— Tulisan —
::::
Oleh: Anwar Husen

Tinggal di Tidore

_______

DI sebuah sesi talk show ILC Karni Ilyas, Pakar Hukum Tata Negara Yusril Ihza Mahendra mengungkap bahwa dalam sistem yang baik, orang jahat dipaksa dan “terpaksa” harus menjadi baik. Dia mencontohkan budaya antri di Singapura. Sedangkan dalam sistem yang buruk, orang baik terpaksa ataupun dipaksa turut menjadi buruk. Dia mencontohkan ribetnya mengurusi dokumen diri yang sejatinya sangat sepele tetapi dibuat bertele-tele dan memakan waktu yang lama, sebelum “ditebus” dengan beberapa lembar uang sebagai bentuk sogok dan “pelicin”. Arti guyonnya, di dalam sistem yang buruk, “fungsi pelicin” itu bukan satu-satunya oli mesin, minyak kelapa, ataupun sejenisnya.
::::
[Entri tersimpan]
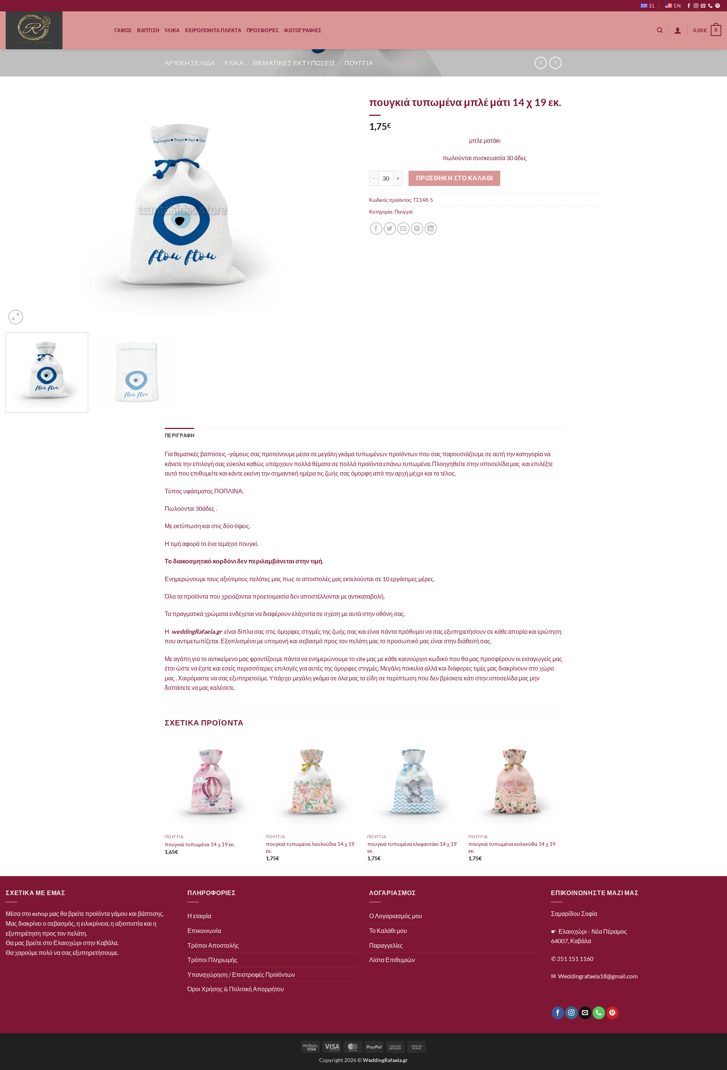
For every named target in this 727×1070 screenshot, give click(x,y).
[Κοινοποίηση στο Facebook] (376, 228)
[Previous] (22, 209)
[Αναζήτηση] (660, 30)
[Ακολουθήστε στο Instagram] (696, 6)
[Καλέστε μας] (710, 6)
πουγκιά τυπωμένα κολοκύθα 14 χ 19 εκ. (511, 847)
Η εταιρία (199, 915)
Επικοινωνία (204, 930)
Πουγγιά (404, 212)
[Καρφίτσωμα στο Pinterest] (417, 228)
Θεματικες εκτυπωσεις (294, 63)
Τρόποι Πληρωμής (212, 959)
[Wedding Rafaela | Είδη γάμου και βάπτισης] (54, 30)
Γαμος (123, 30)
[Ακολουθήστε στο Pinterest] (717, 6)
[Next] (341, 209)
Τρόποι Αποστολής (213, 945)
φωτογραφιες (302, 30)
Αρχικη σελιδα (190, 63)
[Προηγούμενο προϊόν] (555, 63)
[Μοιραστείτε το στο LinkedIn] (430, 228)
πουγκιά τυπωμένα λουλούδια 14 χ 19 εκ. (310, 847)
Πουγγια (359, 63)
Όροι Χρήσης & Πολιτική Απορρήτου (235, 988)
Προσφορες (262, 30)
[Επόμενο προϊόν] (540, 63)
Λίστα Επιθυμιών (392, 959)
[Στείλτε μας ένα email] (703, 6)
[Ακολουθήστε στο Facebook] (688, 6)
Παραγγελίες (386, 945)
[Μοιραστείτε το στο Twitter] (390, 228)
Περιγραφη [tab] (179, 435)
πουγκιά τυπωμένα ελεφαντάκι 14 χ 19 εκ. (412, 847)
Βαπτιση (148, 30)
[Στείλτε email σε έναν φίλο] (403, 228)
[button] (678, 30)
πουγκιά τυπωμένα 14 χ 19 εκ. (200, 844)
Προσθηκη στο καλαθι (454, 178)
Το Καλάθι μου (388, 930)
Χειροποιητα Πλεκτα (213, 30)
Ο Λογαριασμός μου (395, 915)
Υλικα (171, 30)
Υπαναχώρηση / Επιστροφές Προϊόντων (241, 974)
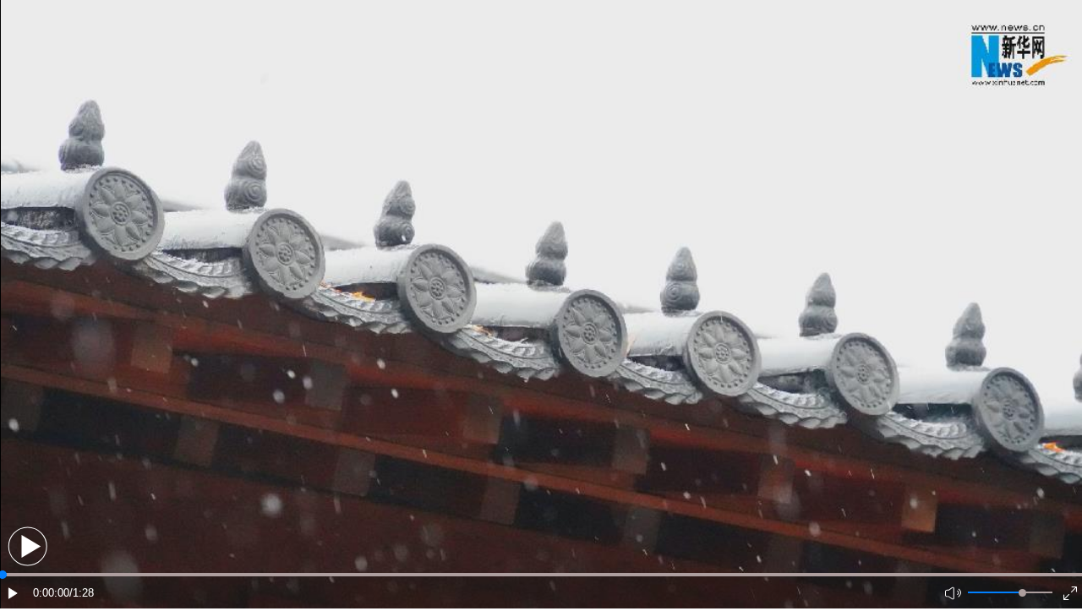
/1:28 (81, 592)
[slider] (1022, 593)
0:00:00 (51, 592)
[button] (27, 546)
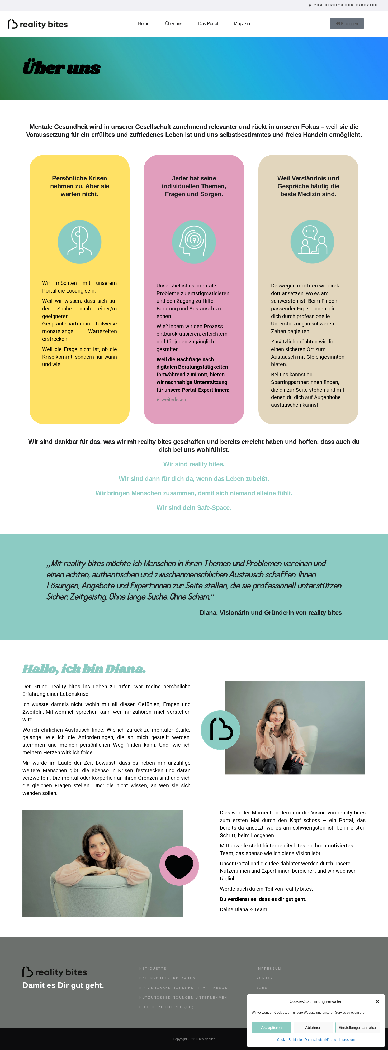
::::
— Tugas Anda —
a) Menurut tulisan, budaya apa di Singapura yang dijadikan contoh oleh Yusril Ihza Mahendra?
b) Salin dari tulisan bagian yang dimulai dengan "DI sebuah sesi" sampai dengan "kelapa, ataupun sejenisnya.".

— Jawaban Tugas —
a) Budaya antri.

b)
DI sebuah sesi talk show ILC Karni Ilyas, Pakar Hukum Tata Negara Yusril Ihza Mahendra mengungkap bahwa dalam sistem yang baik, orang jahat dipaksa dan “terpaksa” harus menjadi baik. Dia mencontohkan budaya antri di Singapura. Sedangkan dalam sistem yang buruk, orang baik terpaksa ataupun dipaksa turut menjadi buruk. Dia mencontohkan ribetnya mengurusi dokumen diri yang sejatinya sangat sepele tetapi dibuat bertele-tele dan memakan waktu yang lama, sebelum “ditebus” dengan beberapa lembar uang sebagai bentuk sogok dan “pelicin”. Arti guyonnya, di dalam sistem yang buruk, “fungsi pelicin” itu bukan satu-satunya oli mesin, minyak kelapa, ataupun sejenisnya.